Den Paragraphen 129a gibt es ja schon seit Jahrzehnten. Der politische Selbsterhaltungstrieb verbietet es, diese Praxis zu unterschätzen. Und das passiert auch nicht. Die Staatsschutzaktionen gegen die sogenannten militante Gruppe, »mg«, und Demonstranten gegen den G-8-Gipfel waren von medialen Berichten begleitet, es gab Solidarität und Proteste. Es ist bekannt, daß der Paragraph 129a ein Ausforschungsparagraph ist. Denn in 90 Prozent werden die Ermittlungen ohne Gerichtsverfahren eingestellt. Und es gibt bei Betroffenen, Gruppen und »Szenen« ein Bewußtsein für eine Bedrohung und – mehr oder weniger gut – auch daraus folgende Verhaltensweisen.

Der 129b besteht seit August 2002. Ich schätze, es gab seitdem knapp 200 Ermittlungsverfahren und wenige Prozesse – fast alle gegen Islamisten. Über das Schlagwort hinaus besteht wenig Kenntnis über eine Gefährdung für linke Strukturen durch diese Vorschrift.

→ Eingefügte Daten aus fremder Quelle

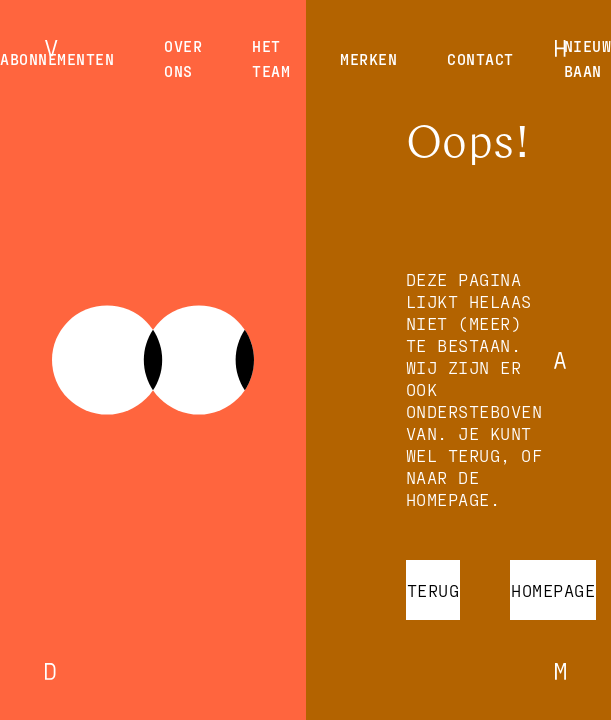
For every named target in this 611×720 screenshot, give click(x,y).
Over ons (183, 58)
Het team (271, 58)
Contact (480, 59)
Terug (433, 590)
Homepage (553, 590)
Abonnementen (57, 59)
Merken (368, 59)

Dabei zeigt der Stammheimer Prozeß, daß es um die Kriminalisierung legaler Tätigkeiten geht. Den dortigen Angeklagten wird die Gründung von Vereinen vorgeworfen, Demoteilnahmen, Organisierung von Schulungen, Geldsammlungen oder das Abhalten von Kulturveranstaltungen. Alles mit der Konstruktion, hier werde die »europäische Rückfront« für die »Terrorkommandos in der Türkei« tätig.

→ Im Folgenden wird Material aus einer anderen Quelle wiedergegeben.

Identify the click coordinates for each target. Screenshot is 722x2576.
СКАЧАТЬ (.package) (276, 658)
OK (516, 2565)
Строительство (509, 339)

Auch das Verfahren gegen die Journalistin Heike Schrader und ihre Verurteilung quasi als »Presseprecherin der ­DHKP-C in Europa« zeigt, inwieweit Solidaritätsarbeit in Deutschland ins Visier des Staatsschutzes geraten kann.

Sie haben auch das ehemalige Mitglied der »Rote-Armee-Fraktion« Christian Klar vertreten. Welche Bilanz ziehen Sie nach den massiven Medienkampagnen gegen Ihren Mandanten?

Das Wichtigste bleibt ja, daß er seit letztem Dezember draußen ist. Und auch die Paparazzi-Hetzjagd nach dem ersten Foto ist vorbei. Ansonsten bleibt die Erinnerung an die ersten Monate 2007, vom Grußwort für die Rosa-Luxemburg-Konferenz der jungen Welt bis zur Ablehnung des Gnadengesuchs. Eine solche mediale und politische Jauche ist über keine andere Person in den letzten Jahren vergossen worden.

Verfolgt man den Stammheimer Prozeß und die Stimmungsmache gegen Christian Klar, fühlt man sich zeitweise an die Kampagnen gegen Linke in den 1970er Jahren erinnert. Rüstet der Staat wieder auf?

Wann hätte er das letzte Mal abgerüstet? Der Unterschied der Siebziger zu heute ist: Damals gab es mehr plumpe »Kopf-Ab-Hetze«, Computer des BKA waren groß wie Kühlschränke und kein Staatsschützer hätte etwas mit dem Begriff GPS-Ortung verbunden. Heute ist die öffentliche Kampagne differenzierter – was sich bei Bedarf ändern läßt, aber der Bundestrojaner kommt in den PC und GPS-Ortung ist ein normales Fahndungsmittel.